Hilary (Whitehall) Putnam on Ludwig (Josef Johann) Wittgenstein
“ … I think
[Wittgenstein] gives us an example of how philosophical reflection can be
something other than creating new tempests in old teapots, or of finding new
teapots to create tempests in. At its best, philosophical reflection can give
us an unexpectedly honest and clear look at our own situation, not a ‘view from
nowhere’ but a view through the eyes of one or another wise, flawed, deeply
individual human being.

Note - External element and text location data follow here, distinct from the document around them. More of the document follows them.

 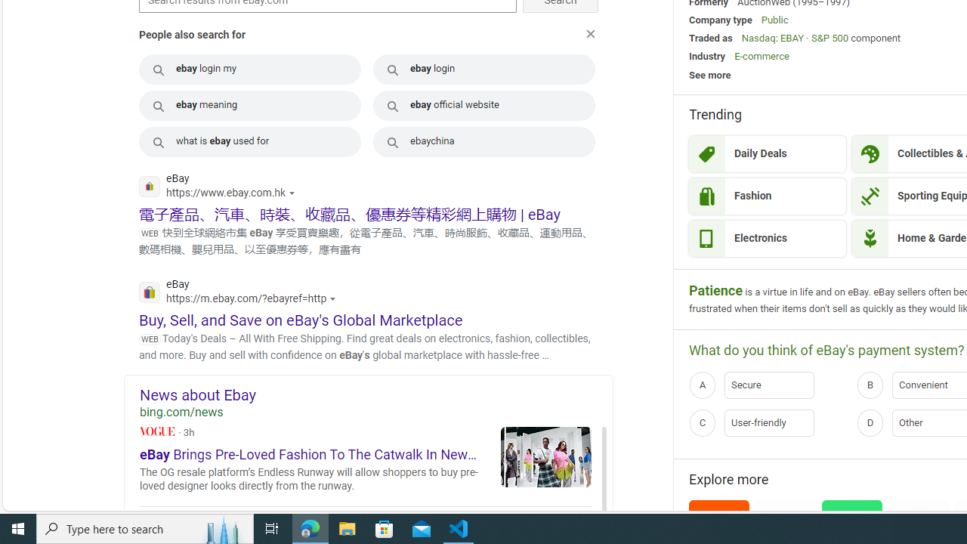 What do you see at coordinates (149, 292) in the screenshot?
I see `'Global web icon'` at bounding box center [149, 292].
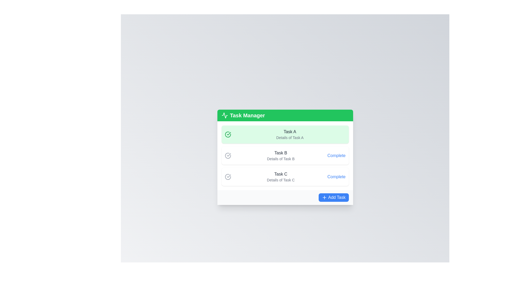 Image resolution: width=509 pixels, height=286 pixels. I want to click on details from the text label that provides additional information about 'Task C'. This label is positioned directly below the 'Task C' label in the task details block, so click(280, 180).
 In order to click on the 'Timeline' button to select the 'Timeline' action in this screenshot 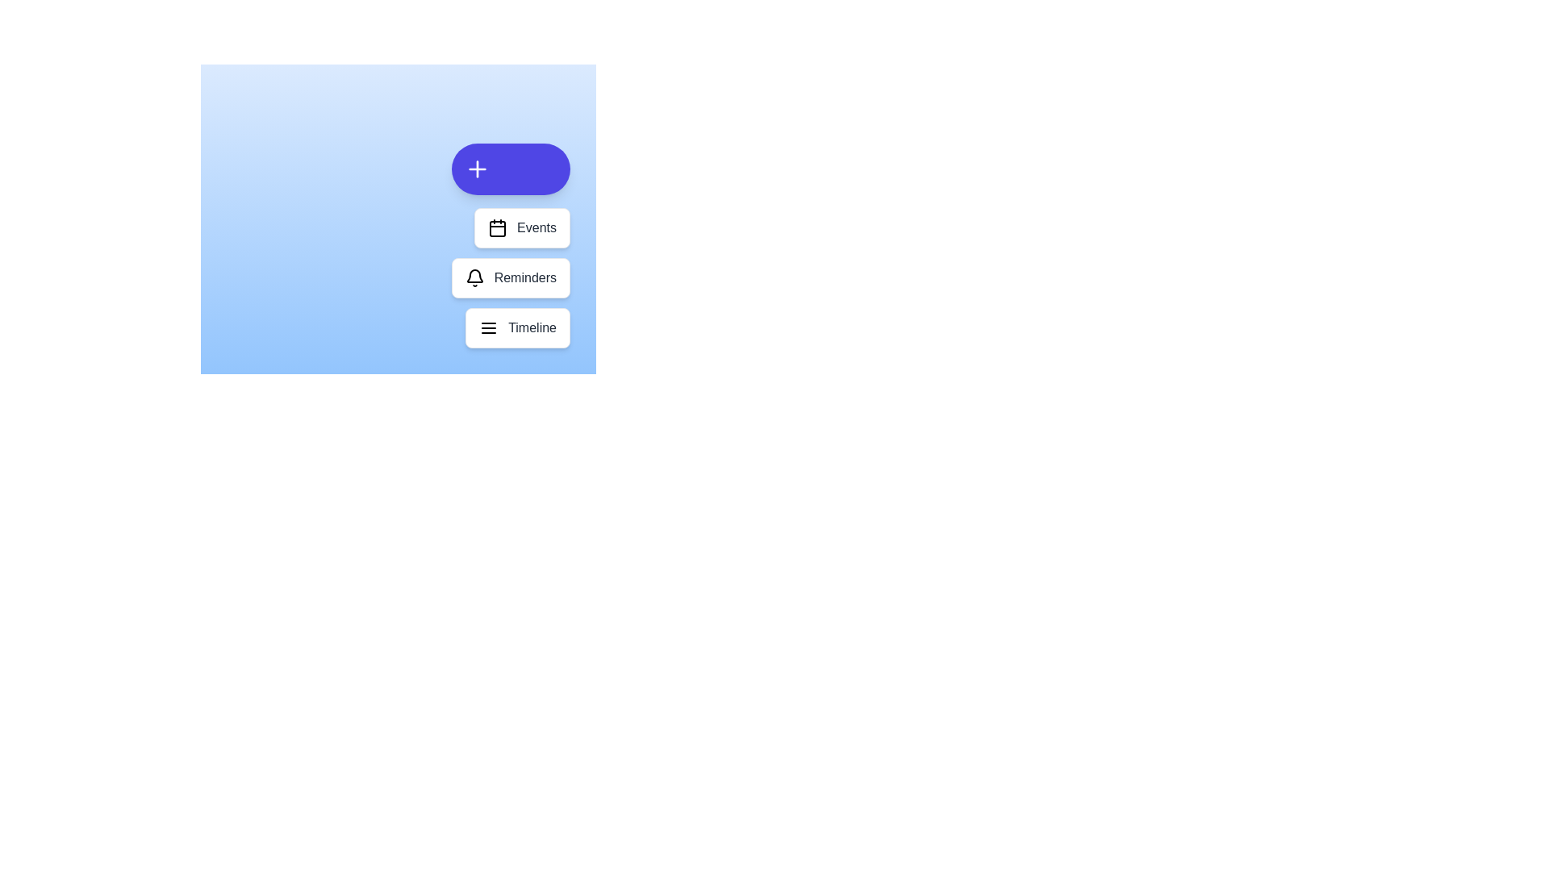, I will do `click(518, 328)`.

If Wittgenstein wants to make a bonfire of our
philosophical vanities [e.g., the desire for metaphysical certainty or the
quest for metaphysical foundations, or the alienated ‘attitudes’ incarnate in
relativistic ‘escape’ or hard (or constitutional) skepticism], this is not a
matter of sheer intellectual sadism; if I am reading Wittgenstein correctly,
those vanities, in his view, are what keep us from trust, and, perhaps even
more important, keep us from compassion.” From the concluding paragraph of Putnam’s
chapter, “Wittgenstein on Reference and Relativism,” in his book (which ‘grew
out of the Gifford Lectures’ delivered in 1990 at the University of St.
Andrews), Renewing Philosophy
(Harvard University Press, 1992): 178-79.